Schriftelijke opdracht ->
Schrijf alle onderstaande items letterlijk over, zonder iets te veranderen.

====== Gegeven items

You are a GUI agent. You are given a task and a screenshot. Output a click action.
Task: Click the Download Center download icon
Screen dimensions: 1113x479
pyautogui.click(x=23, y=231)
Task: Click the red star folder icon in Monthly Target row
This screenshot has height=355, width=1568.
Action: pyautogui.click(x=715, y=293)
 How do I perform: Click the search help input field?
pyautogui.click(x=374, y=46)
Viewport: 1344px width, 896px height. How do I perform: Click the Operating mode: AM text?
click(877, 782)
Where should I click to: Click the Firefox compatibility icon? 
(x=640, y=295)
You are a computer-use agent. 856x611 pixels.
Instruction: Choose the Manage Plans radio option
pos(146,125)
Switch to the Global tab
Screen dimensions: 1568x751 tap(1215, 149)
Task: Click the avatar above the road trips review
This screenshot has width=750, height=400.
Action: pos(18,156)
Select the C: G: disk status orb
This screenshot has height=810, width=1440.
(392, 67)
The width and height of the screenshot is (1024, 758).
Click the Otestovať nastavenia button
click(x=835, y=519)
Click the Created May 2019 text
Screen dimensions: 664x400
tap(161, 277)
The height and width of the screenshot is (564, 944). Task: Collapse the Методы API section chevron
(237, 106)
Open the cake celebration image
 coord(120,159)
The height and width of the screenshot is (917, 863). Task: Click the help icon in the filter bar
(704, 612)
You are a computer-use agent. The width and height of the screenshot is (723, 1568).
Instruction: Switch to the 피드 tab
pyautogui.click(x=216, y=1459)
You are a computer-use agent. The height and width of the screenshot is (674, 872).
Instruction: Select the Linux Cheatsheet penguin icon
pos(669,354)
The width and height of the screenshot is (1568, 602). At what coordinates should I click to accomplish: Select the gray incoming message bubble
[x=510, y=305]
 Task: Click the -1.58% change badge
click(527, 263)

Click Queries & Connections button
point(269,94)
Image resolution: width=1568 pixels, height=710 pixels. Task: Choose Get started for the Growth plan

============

Resultaat hieronder ->
You are a GUI agent. You are given a task and a screenshot. Output a click action.
Task: Click the Download Center download icon
Screen dimensions: 1113x479
pyautogui.click(x=23, y=231)
Task: Click the red star folder icon in Monthly Target row
This screenshot has height=355, width=1568.
Action: pyautogui.click(x=715, y=293)
 How do I perform: Click the search help input field?
pyautogui.click(x=374, y=46)
Viewport: 1344px width, 896px height. How do I perform: Click the Operating mode: AM text?
click(877, 782)
Where should I click to: Click the Firefox compatibility icon? 
(x=640, y=295)
You are a computer-use agent. 856x611 pixels.
Instruction: Choose the Manage Plans radio option
pos(146,125)
Switch to the Global tab
Screen dimensions: 1568x751 tap(1215, 149)
Task: Click the avatar above the road trips review
This screenshot has width=750, height=400.
Action: pos(18,156)
Select the C: G: disk status orb
This screenshot has height=810, width=1440.
(392, 67)
The width and height of the screenshot is (1024, 758).
Click the Otestovať nastavenia button
click(x=835, y=519)
Click the Created May 2019 text
Screen dimensions: 664x400
tap(161, 277)
The height and width of the screenshot is (564, 944). Task: Collapse the Методы API section chevron
(237, 106)
Open the cake celebration image
 coord(120,159)
The height and width of the screenshot is (917, 863). Task: Click the help icon in the filter bar
(704, 612)
You are a computer-use agent. The width and height of the screenshot is (723, 1568).
Instruction: Switch to the 피드 tab
pyautogui.click(x=216, y=1459)
You are a computer-use agent. The height and width of the screenshot is (674, 872).
Instruction: Select the Linux Cheatsheet penguin icon
pos(669,354)
The width and height of the screenshot is (1568, 602). At what coordinates should I click to accomplish: Select the gray incoming message bubble
[x=510, y=305]
 Task: Click the -1.58% change badge
click(527, 263)

Click Queries & Connections button
point(269,94)
Image resolution: width=1568 pixels, height=710 pixels. Task: Choose Get started for the Growth plan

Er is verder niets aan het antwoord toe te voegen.